§ Aim A: In the listing, take the part that opens with the line containing "Choose Set as desktop background" and closes with the line containing "coord(635,26)", substitute "drop-down" for "dropdown" throughout, and write that part out again with nothing else changed.

§ Source document:
Nice conversion, I quite like the dove actually and the sword looks good as well. Looking forward to seeing it painted.


----------



## Lord Sinkoran (Dec 23, 2006)

love the conversion work the wings lok alot better then the original cloaky thing


----------



## Alexander_67 (May 5, 2007)

Well got the wings prelims up here 










gonna work at blending the gold into the brown better as well as i can becuase i think the contrast right now is far too stark

Oh and i've got this other picture of it a little bit more complete 










OK i lied and its almost done. Blitzed it thrusday night, still some serious stuff to do with the face in my opinion and the blending on the wings still isnt done. There was some fallout form me having to re do to face part. Some of the right shoulder was damaged and stopped being smooth, a casualty i can bare frankly. 

My superglue I found out today is a little passed it so i need to buy more before i can glue the wings back on, so she should completely finished with base and all in the coming week perhaps?


----------



## Jacobite (Jan 26, 2007)

Wow, really nice job Alexander. I love the highlights on the purple.


----------



## Damned Fist (Nov 2, 2007)

Well done! Your work on the model itself is very good. I'm not too sure about the wings though. The brown is clashing too much with the rest of the model. Could I suggest dry brushing them with gold so that they compliment the great work you did on her paint job? That may help them blend in..., Just a thought.

Over all, great work on the conversion and her paint looks really good..k:


----------



## The Wraithlord (Jan 1, 2007)

Damn fine work mate, very well done so far. I agree with Fist about the wings however, they need to be brought more in line with the rest, perhaps moving closer to white feathers.


Also, instead of url tags, use img to show off pics. I find there is always more interest in a thread of there are actual pics in it instead of links to them.


----------



## Alexander_67 (May 5, 2007)

Will endevour too put the pics up as opposed to link as suggested. Or i would if wraith had'nt done them allready. Thanks by the way 

As for the wings i'm not too sure whether i like them or not and equally unsure whether i want to change them or not. I gave a go of putting more gold on them as fist suggested but in the end it looked seriously OTT, they no longer looked like wings and appeared quite removed from the almost organic look i was going for. 
The white added colours was where i was intending to go because most if not all eagle feathers have white in them somewhere but i'm kinda nervouse about giving it a go. I get the feeling this is a cursed model. Quite a bit went wrong, well worse than most other models go. I will get around to putting more effort into the wings but for now i'm gonna take it easy and focus on A) converting my SOB land raider B) converting my celestines C) working on my guard detatchemnt and D) building my Imperial Lightning that just arrived from FW. So i'm not really going to take it easy per se i'll just be doing other things.


----------



## Damned Fist (Nov 2, 2007)

> I will get around to putting more effort into the wings but for now i'm gonna take it easy


Yeah, I hear you. Sometimes I have to let something that I'm working on sit idle for a while until I get the inspiration that I need to complete it. I don't believe that it is cursed though. You did some terrific work on this one so don't give up.:victory:


----------

§ Provided data:
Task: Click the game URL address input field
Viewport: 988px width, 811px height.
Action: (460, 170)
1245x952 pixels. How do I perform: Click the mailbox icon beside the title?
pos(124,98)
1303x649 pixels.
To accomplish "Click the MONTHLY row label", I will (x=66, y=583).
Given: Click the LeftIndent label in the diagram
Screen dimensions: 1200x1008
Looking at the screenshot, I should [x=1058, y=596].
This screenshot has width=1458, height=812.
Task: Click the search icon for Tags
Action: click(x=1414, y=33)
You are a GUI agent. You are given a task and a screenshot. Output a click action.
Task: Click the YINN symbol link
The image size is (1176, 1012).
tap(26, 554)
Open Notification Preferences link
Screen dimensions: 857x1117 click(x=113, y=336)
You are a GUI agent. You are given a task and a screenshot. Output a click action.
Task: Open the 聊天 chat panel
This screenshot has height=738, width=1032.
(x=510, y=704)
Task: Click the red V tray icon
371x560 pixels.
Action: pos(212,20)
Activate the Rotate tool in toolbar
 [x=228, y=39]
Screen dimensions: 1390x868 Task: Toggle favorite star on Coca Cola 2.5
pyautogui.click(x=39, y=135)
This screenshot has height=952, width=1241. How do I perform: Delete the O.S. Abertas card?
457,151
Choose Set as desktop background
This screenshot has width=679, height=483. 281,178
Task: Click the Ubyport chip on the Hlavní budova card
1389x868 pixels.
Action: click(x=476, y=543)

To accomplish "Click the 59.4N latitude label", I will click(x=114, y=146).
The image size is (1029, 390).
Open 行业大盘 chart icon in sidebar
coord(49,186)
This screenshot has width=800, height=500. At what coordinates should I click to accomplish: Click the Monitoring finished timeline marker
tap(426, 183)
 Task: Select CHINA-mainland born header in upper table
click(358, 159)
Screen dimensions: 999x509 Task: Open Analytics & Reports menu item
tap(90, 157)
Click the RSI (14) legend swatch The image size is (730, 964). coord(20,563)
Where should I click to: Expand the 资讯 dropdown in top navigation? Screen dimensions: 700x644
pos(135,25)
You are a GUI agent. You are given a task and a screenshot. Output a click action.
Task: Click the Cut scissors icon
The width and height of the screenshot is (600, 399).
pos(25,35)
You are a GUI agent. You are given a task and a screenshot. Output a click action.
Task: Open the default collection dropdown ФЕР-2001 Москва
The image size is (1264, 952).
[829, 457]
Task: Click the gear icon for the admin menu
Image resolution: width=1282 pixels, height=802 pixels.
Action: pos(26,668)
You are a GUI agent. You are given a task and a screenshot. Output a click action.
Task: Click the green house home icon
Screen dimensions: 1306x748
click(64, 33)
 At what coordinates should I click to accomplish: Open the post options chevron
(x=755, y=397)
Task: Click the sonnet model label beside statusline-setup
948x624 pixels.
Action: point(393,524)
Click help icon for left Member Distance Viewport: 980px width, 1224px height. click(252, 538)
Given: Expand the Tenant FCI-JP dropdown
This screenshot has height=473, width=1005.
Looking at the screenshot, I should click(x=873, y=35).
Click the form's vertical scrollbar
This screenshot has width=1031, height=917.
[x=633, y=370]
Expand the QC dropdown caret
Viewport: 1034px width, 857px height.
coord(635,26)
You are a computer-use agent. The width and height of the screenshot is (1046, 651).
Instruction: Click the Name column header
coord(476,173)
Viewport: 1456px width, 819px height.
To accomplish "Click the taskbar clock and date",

§ Aim B: Quote verbatim the part of the forum thread that opens with the words containing "Damn fine work" and closes with "links to them.".

§ Full answer A:
Choose Set as desktop background
This screenshot has width=679, height=483. 281,178
Task: Click the Ubyport chip on the Hlavní budova card
1389x868 pixels.
Action: click(x=476, y=543)

To accomplish "Click the 59.4N latitude label", I will click(x=114, y=146).
The image size is (1029, 390).
Open 行业大盘 chart icon in sidebar
coord(49,186)
This screenshot has width=800, height=500. At what coordinates should I click to accomplish: Click the Monitoring finished timeline marker
tap(426, 183)
 Task: Select CHINA-mainland born header in upper table
click(358, 159)
Screen dimensions: 999x509 Task: Open Analytics & Reports menu item
tap(90, 157)
Click the RSI (14) legend swatch The image size is (730, 964). coord(20,563)
Where should I click to: Expand the 资讯 drop-down in top navigation? Screen dimensions: 700x644
pos(135,25)
You are a GUI agent. You are given a task and a screenshot. Output a click action.
Task: Click the Cut scissors icon
The width and height of the screenshot is (600, 399).
pos(25,35)
You are a GUI agent. You are given a task and a screenshot. Output a click action.
Task: Open the default collection drop-down ФЕР-2001 Москва
The image size is (1264, 952).
[829, 457]
Task: Click the gear icon for the admin menu
Image resolution: width=1282 pixels, height=802 pixels.
Action: pos(26,668)
You are a GUI agent. You are given a task and a screenshot. Output a click action.
Task: Click the green house home icon
Screen dimensions: 1306x748
click(64, 33)
 At what coordinates should I click to accomplish: Open the post options chevron
(x=755, y=397)
Task: Click the sonnet model label beside statusline-setup
948x624 pixels.
Action: point(393,524)
Click help icon for left Member Distance Viewport: 980px width, 1224px height. click(252, 538)
Given: Expand the Tenant FCI-JP drop-down
This screenshot has height=473, width=1005.
Looking at the screenshot, I should click(x=873, y=35).
Click the form's vertical scrollbar
This screenshot has width=1031, height=917.
[x=633, y=370]
Expand the QC drop-down caret
Viewport: 1034px width, 857px height.
coord(635,26)

§ Full answer B:
Damn fine work mate, very well done so far. I agree with Fist about the wings however, they need to be brought more in line with the rest, perhaps moving closer to white feathers.


Also, instead of url tags, use img to show off pics. I find there is always more interest in a thread of there are actual pics in it instead of links to them.